I certainly hope this will be appealed.

The very notion of a cartel of corporations having a "First Amendment Right" to harass innocent people would probably have the founding fathers rolling in their graves.

Matt Fitzpatrick said...

1) The BIG mistake:

In determining whether the RIAA pursued a sham series of litigation for the purpose of harassment, the court counted all the RIAA's $3,000-ish settlements as victories (18). Worse, the court counted all the RIAA's default judgments as victories (18). Thus, because the court accepts that a "batting average over .500" means a litigation campaign is valid (17) it gives summary judgment to the RIAA.

So serial litigation campaigns are OK, just make sure you're getting at least $1 in settlement money or defaults from at least 50% of the defendants? Someone might want to rethink that one. That's not a measure of the litigation's validity, it's a measure of how well defendants were chosen to roll over because they can't afford a federal lawsuit, or panic and default because they don't know what to do when they get sued.

2) The smaller logical slip:

Anderson: When RIAA says "IP + subscriber information = individual identification," that's false (20).

Court: (looking at RIAA pre-subpoena filing) When RIAA says "IP - subscriber information != individual identification," that's true, therefore Anderson is wrong (20-21).

As readers of this blog know, there's no controversy whatsoever over the pre-subpoena RIAA assertion the court analyzed, that IP without subscriber information is not an individual identification. Duh. The controversy is, and has always been, the post-subpoena RIAA assertion that IP address with subscriber information identifies an individual. The court seems to have looked at the wrong RIAA statement, perhaps due to confusion about the technology.

==========

Possible silver lining: The court adjudged Ms. Andersen's claims insofar as they arise from the initiation of the lawsuit against her. Perhaps she can continue the claims insofar as they arise from the RIAA's lengthy continuation of the lawsuit even as it became more and more clear that Ms. Andersen was innocent?

raybeckerman said...

I thought there were MANY logical flaws in the Court's application of the law to the facts.

Anonymous said...

The judge makes much of there being "a chance" that the owner of an IP is the filesharer. How silly! If it's a small chance, then it's not a reasonable basis for litigation.

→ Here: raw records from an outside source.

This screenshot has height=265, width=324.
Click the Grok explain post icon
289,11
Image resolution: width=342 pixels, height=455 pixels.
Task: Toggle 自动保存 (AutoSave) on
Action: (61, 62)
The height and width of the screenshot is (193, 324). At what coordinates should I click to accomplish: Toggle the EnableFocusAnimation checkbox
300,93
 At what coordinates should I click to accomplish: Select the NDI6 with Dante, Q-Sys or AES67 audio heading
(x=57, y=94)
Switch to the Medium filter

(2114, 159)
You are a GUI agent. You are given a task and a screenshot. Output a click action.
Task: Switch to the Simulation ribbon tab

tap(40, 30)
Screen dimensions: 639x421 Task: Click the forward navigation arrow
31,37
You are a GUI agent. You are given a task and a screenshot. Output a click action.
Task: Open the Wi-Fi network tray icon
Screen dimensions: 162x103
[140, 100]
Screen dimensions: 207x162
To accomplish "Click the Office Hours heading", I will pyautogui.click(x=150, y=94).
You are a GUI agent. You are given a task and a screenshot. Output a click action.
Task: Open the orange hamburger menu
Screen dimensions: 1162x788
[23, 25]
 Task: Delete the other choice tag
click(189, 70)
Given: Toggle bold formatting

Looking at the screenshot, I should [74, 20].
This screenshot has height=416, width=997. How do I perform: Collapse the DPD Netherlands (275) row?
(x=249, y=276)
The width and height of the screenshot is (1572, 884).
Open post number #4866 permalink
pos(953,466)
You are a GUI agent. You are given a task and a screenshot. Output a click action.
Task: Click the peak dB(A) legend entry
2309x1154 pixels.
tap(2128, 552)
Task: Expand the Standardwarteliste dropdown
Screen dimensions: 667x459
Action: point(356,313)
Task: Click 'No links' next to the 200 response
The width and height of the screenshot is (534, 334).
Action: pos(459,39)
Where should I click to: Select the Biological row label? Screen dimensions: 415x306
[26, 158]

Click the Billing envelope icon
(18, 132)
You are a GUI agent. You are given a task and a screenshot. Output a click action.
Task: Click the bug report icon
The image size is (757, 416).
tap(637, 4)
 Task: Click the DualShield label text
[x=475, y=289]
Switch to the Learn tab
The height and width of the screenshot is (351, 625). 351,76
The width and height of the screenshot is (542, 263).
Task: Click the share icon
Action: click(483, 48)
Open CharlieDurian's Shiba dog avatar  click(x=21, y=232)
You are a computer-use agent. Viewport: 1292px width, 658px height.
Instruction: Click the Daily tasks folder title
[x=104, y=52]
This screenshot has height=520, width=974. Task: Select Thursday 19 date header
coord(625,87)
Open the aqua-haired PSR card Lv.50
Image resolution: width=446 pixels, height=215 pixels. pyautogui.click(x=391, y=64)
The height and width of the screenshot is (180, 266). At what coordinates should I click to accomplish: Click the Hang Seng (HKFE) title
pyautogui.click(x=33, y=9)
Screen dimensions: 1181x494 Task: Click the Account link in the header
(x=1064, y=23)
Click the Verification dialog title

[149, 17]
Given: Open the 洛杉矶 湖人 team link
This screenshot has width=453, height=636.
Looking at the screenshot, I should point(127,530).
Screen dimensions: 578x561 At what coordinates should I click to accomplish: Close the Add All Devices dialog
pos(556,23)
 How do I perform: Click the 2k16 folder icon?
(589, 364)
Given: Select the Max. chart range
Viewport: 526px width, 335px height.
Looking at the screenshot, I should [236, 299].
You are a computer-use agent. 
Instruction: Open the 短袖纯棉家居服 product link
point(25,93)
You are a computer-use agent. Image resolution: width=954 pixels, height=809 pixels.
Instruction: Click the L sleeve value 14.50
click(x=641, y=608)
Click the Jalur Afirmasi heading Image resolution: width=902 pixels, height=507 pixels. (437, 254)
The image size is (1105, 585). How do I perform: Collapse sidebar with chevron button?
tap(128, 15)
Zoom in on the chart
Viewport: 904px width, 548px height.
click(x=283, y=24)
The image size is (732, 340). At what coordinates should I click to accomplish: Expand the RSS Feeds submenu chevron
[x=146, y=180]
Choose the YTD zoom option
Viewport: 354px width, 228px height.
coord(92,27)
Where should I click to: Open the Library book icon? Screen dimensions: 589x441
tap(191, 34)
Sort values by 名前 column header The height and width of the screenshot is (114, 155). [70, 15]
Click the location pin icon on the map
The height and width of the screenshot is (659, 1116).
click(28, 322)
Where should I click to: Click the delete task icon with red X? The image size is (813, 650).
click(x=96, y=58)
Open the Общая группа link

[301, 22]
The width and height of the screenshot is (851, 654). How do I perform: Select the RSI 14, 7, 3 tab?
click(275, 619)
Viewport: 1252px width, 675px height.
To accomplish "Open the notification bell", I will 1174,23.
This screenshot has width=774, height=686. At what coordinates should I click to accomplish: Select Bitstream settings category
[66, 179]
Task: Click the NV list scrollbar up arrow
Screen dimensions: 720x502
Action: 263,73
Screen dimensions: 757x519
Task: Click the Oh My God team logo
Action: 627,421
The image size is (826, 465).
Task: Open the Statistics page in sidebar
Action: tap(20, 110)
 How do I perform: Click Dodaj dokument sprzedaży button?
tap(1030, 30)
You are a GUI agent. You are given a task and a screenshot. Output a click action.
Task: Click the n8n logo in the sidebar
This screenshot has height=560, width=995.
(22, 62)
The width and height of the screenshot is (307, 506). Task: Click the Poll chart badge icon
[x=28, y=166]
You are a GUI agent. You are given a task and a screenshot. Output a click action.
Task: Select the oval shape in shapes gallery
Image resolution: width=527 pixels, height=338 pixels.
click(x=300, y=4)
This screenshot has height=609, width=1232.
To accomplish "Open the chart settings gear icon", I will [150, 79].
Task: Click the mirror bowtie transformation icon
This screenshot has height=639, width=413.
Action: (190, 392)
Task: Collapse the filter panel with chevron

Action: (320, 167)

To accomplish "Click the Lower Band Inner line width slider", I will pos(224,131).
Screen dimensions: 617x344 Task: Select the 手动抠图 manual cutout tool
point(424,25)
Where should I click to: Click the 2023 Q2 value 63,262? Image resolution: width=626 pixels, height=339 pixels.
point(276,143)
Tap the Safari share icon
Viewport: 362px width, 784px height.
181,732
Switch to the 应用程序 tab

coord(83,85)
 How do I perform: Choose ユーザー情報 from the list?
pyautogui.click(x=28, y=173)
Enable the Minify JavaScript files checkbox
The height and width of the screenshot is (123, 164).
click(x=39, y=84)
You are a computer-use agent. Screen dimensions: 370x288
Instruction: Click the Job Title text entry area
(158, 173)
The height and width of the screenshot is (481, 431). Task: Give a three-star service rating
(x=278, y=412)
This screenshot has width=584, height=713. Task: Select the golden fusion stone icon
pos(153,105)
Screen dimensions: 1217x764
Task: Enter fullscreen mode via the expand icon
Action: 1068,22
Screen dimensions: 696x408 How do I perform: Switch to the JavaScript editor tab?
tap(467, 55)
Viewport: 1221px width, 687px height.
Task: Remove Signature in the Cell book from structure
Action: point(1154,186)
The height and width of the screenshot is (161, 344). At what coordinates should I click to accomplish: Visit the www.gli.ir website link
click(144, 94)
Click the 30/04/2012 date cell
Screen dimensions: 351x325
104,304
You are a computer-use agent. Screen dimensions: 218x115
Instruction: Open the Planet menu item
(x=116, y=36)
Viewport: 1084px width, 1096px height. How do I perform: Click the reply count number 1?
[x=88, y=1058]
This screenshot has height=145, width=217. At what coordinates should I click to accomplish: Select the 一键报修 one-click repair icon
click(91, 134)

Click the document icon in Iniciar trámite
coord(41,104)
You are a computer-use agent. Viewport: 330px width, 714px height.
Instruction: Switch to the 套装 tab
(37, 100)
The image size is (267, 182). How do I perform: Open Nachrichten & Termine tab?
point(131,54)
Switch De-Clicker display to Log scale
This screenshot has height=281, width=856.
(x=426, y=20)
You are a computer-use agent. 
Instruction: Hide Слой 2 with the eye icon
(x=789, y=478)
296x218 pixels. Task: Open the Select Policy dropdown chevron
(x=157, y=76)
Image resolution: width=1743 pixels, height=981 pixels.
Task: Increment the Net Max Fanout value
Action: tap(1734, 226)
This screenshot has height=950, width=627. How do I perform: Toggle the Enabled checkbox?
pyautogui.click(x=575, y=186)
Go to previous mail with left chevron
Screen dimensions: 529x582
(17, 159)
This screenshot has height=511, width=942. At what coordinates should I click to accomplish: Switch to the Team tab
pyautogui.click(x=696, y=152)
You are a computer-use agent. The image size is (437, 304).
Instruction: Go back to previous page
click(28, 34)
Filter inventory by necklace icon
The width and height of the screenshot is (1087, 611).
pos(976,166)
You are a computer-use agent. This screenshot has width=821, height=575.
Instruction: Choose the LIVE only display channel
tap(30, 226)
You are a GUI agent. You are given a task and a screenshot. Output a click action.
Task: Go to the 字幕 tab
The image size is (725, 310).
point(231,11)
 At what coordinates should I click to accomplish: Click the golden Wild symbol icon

There's a chance that I'm gonna win the lottery, but no reasonable person would predict it.

Y.T.

Anonymous said...

Matt, your explanation of the logical slip is wonderful. Thanks!

XYZZY

derivative said...

Well, after the correction, it doesn't sound quite so bad.

The question in my mind, though, is, if the continuing harassment is sufficient to find against the RIAA, whether at that point, the court could revisit the original complaint and the slew of settlement offers.

In state criminal trial in Texas (which obviously is quite different than a federal civil court in Oregon) there is evidence which a jury cannot consider in determining guilt/innocence, but which can be considered once a verdict has been rendered and it is time to determine a sentence.

It would be great if the court could find against the RIAA based on the continuing harassment, and then go back and reconsider all the settlements, not as evidence that the RIAA is sometimes in the right, but rather as the actual evidence it is of just how evil that organization really is.

Anonymous said...

Does the judge's ruling encompass initiating the Doe suit, or the Andersen suit, or both?

Kay Jay

StephenH said...

I think the judge did not have the fact that IP address logs don't prove identity and they relied on the Johnathan Whitehead declaration of the RIAA. However, a router, proxy server, VPN tunnel, shared use computer, bringing a laptop to another location, temporary connection, etc will cause the logs to point to the wrong point. I hope Tanya Appeals this decision.

Anonymous said...

"IP address" is NOT personal to the owner/ person/ user/ custodian (it is assigned to one or more machines, not a person)...Johnson v. Microsoft Corporation, 2009 WL 1794400 (W.D. Wash.)

When Microsoft is being sued, then IP addresses are not personal, but when the RIAA is involved, they can are. Is it all about the money?